I read that you guys love pizza and that Aiden and Mikey are pizza obsessed! What is your favorite kind of pizza? What is you favorite pizza place in the US, as well as abroad, and do you find that pizza made abroad is different in any significant way from pizza made in the US?

STU: Well firstly, you have to understand that for us, pizza is less of a food and more of a way of life. I say that only half jokingly. After we load out all the gear after every show, there is pizza waiting for us (what we call Aftershow Food). I would say we end up eating it at least 50% of the days we're on tour. We can't give away any of our secret pizza spots, but I will say definitely NY Style over Chicago Style. And I will say that if you aren't from the midwest and haven't heard of Taco Pizza, it definitely deserves your attention!

You have mentioned being able to lead very healthy lifestyles due to the fact that modern touring has accomplished giant leaps and bounds. What do you do to stay healthy on tour? How do you feel that touring has changed/evolved over the years?

KYLE- There’s no hiding the fact that living a road life can be super unhealthy if you let it be. It’s a slippery slope and an easy habit to fall into. Backstage provides endless amounts of booze, snacks, candy, PIZZA! Add very little rest and all of those unhealthy things daily during a 6 week tour and you’ve basically taken months off of your life. Fortunately modern day touring usually provides us with just as many healthy options. Hotels have gyms, venue catering always has at least some kind of healthy option (usually a salad or juicing station), and our dressing rooms will have healthy food options sitting directly next to the 5 lbs bag of fun size candy bars. It’s just a matter of where the mind and will power places the hand! I try my hardest to go to the gym on days off in hotels and eat at least 2 healthy meals of 3 throughout the day.

I think that the most important tool that has evolved and really has been a game changer in touring life is the current modern cell phone. Being able to always answer emails on the go, using GPS to find your way around hundreds of cities throughout the year, and FACETIME! I can actually see and talk to my son every day. I can’t even fathom how bands toured and survived before the internet and cell phones. But that’s coming from a millennial’s perspective haha!

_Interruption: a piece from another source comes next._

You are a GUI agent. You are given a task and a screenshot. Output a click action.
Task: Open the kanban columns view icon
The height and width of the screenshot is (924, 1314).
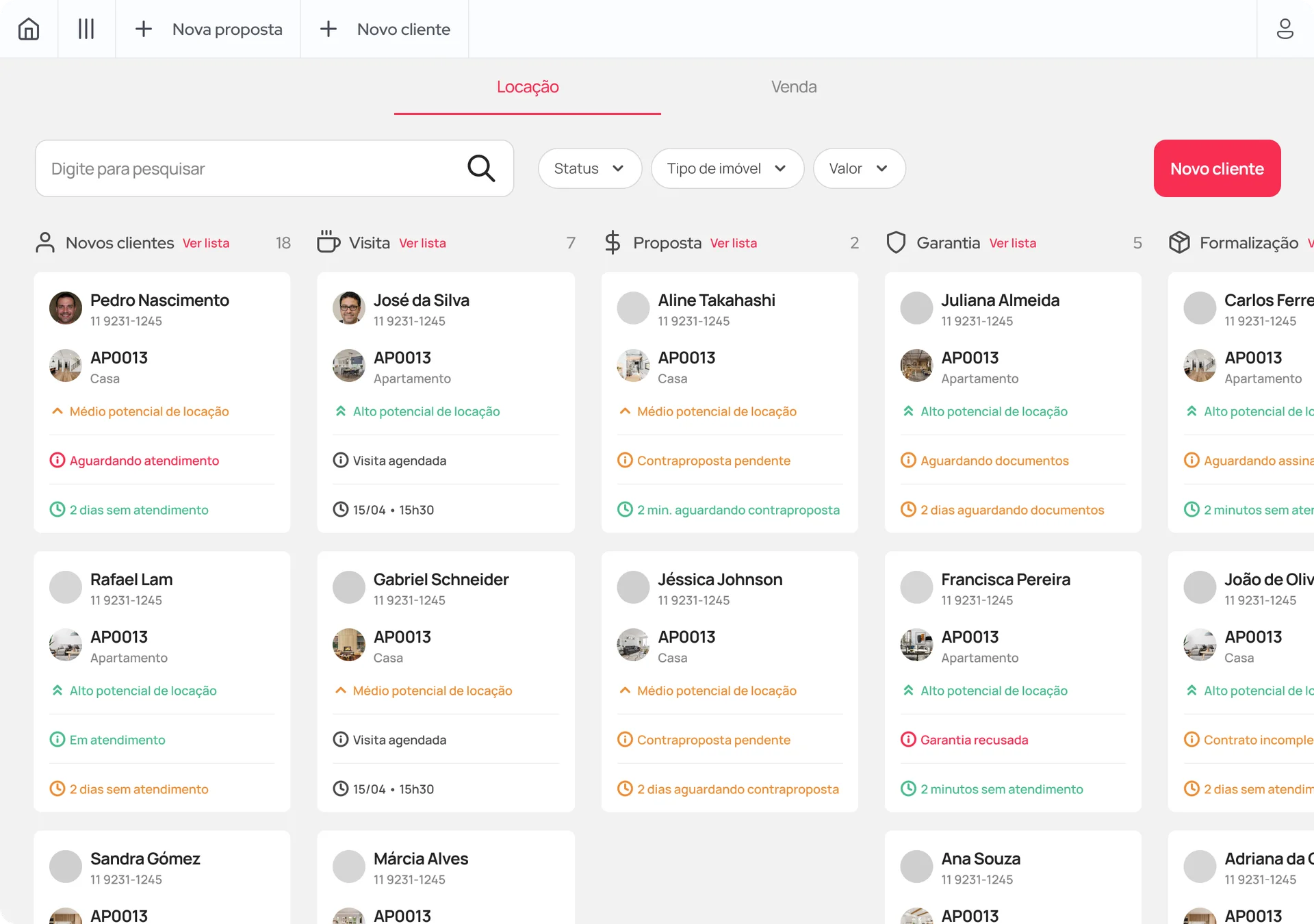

What have been some of your most memorable moments as a band so far? Have you accomplished any major goals that you set for yourselves? What kinds of goals have you set for yourselves going forward?

Mikey- I would say Aiden joining the band is one of my most memorable moments. I’ve known Aiden since first grade and somehow we’ve managed to get back into each other’s lives. Kyle is easily my best friend and I’m proud to say that I trust everyone of the Serfs and I’m in a band with my three closest friends.

Opening for EL VY in Europe was a major accomplishment. We love The National Folks and Brent Knopf is a musical mastermind. We hope to start touring 100 dates a year and really taking our band to the next step. We are all very focused and intent on keeping this going and going.

Who are you listening to right now? Are there any bands that you feel people should know about?

STU: There are two new records that aren't out yet, one by Heather Woods Broderick and one by Sharon Van Etten that I've been listening to on repeat. Really excited for those releases! There's also this killer band called Wolf Alice that has been blowing all of our minds!

What's next for the band?

Mikey - We are hoping to hop on the SXSW in Austin TX in 2019. From there it will be a feel good EP to prep for summer time. We are going to make a few EPs this year. And personally I am going to make some crazy crazy videos. I love to dance haha.